À cette fin, plusieurs dispositions viennent directement toucher les acteurs prenant part à la diffusion de contenus sur internet (éditeur, hébergeur, fournisseur d’accès…). Première mesure phare de la loi, est prévu un encadrement plus strict de la diffusion de contenus pornographiques en ligne : les éditeurs de site publiant de tels contenus devront désormais mettre en place des mesures concrètes permettant de s’assurer de l’âge des visiteurs, d’après un référentiel élaboré par l’ARCOM[8]. Cette autorité, si elle venait à constater le non-respect de ce référentiel, serait à même de prononcer une sanction pécuniaire à l’encontre de l’éditeur voire de demander le blocage ou le déréférencement du site selon une procédure jugée conforme par le Conseil constitutionnel, c’est-à-dire après l’envoi d’observations restées sans réponse suivi d’une mise en demeure. Les producteurs de contenus pornographiques simulant une agression sexuelle, un viol ou encore de la pédopornographie devront également afficher, préalablement mais également tout au long de la diffusion desdits contenus, un message d’avertissement rappelant l’illégalité des actes représentés. Les pouvoirs étendus accordés à l’ARCOM lui permettront par ailleurs de lutter contre la diffusion de contenus présentant des actes de torture ou de barbarie en ordonnant leur retrait, leur blocage ou leur déréférencement. Enfin, la loi SREN arme l’ARCOM dans sa lutte contre la désinformation en lui permettant d’enjoindre aux opérateurs de mettre fin à la diffusion sur internet d’un média étranger soumis à des sanctions européennes sous peine de bloquer le site ou de prononcer à leur encontre une amende pouvant aller jusqu’à 4% du chiffre d’affaires ou 250 000 euros.

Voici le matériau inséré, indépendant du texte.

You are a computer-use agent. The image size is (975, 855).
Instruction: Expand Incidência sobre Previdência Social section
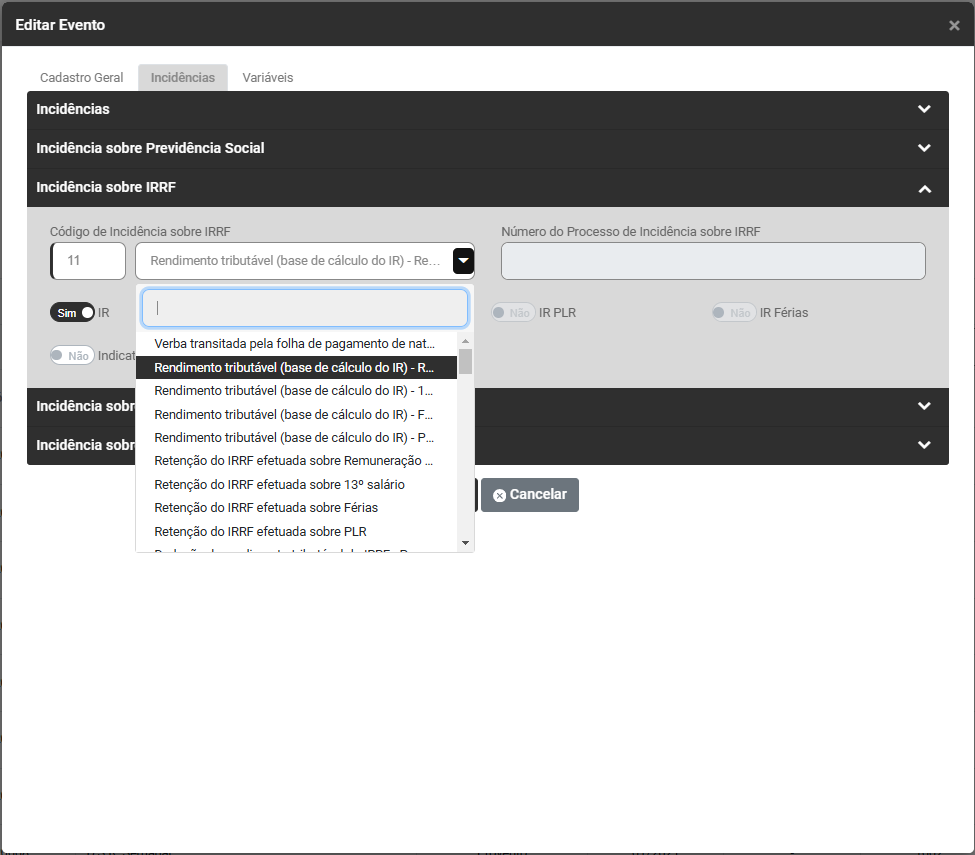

La loi SREN concerne également de près les particuliers en marquant, notamment, l’inscription de l’intelligence artificielle dans le Code pénal. La loi encadre ainsi sous le même régime que celui des montages non-consentis publiés la pratique visant à diffuser des contenus générés par traitement algorithmique reproduisant « l’image ou les paroles » d’une personne sans son consentement, pénalisant ainsi les deepfakes[9] à hauteur d’un an emprisonnement et de 15 000 euros d’amende. Plus encore, l’auteur d’une telle infraction encourra désormais une peine de deux ans d’emprisonnement et 60 000 euros d’amende lorsque le deepfake a un caractère sexuel. Toutefois, la volonté des parlementaires d’inscrire un nouveau délit d’outrage en ligne dans le Code pénalsanctionnant la diffusion en ligne de« tout contenu qui soit porte atteinte à la dignité d’une personne ou présente à son égard un caractère injurieux, dégradant ou humiliant, soit crée à son encontre une situation intimidante, hostile ou offensante » n’a pas, sans surprise, pu être retenue en l’état. Le Conseil constitutionnel a en effet censuré la disposition concernée à l’aune de la liberté d’expression et de communication, estimant qu’elle était susceptible d’entrer dans le champ d’autres délits couverts par loi de 1881 (diffamation et injure) ou par le Code pénal (violences, harcèlement, atteinte à la vie privée…) et que son incrimination ne comportait, à défaut d’éléments matériels tangibles, qu’une caractérisation subjective soumise à la seule appréciation de la potentielle victime. Enfin, si les parlementaires ont renoncé à la levée de l’anonymat sur internet, une nouvelle peine complémentaire de suspension des réseaux sociaux, allant de 6 mois à un an en cas de récidive, est prévue, notamment en matière de cyberharcèlement, haine en ligne, pédopornographie, proxénétisme et autres infractions graves. La loi SREN confirme ainsi le changement de paradigme faisant des fournisseurs de plateformes, acteurs privés, les relais malheureusement nécessaires pour une véritable effectivité dans la lutte contre les comportements répréhensibles en ligne.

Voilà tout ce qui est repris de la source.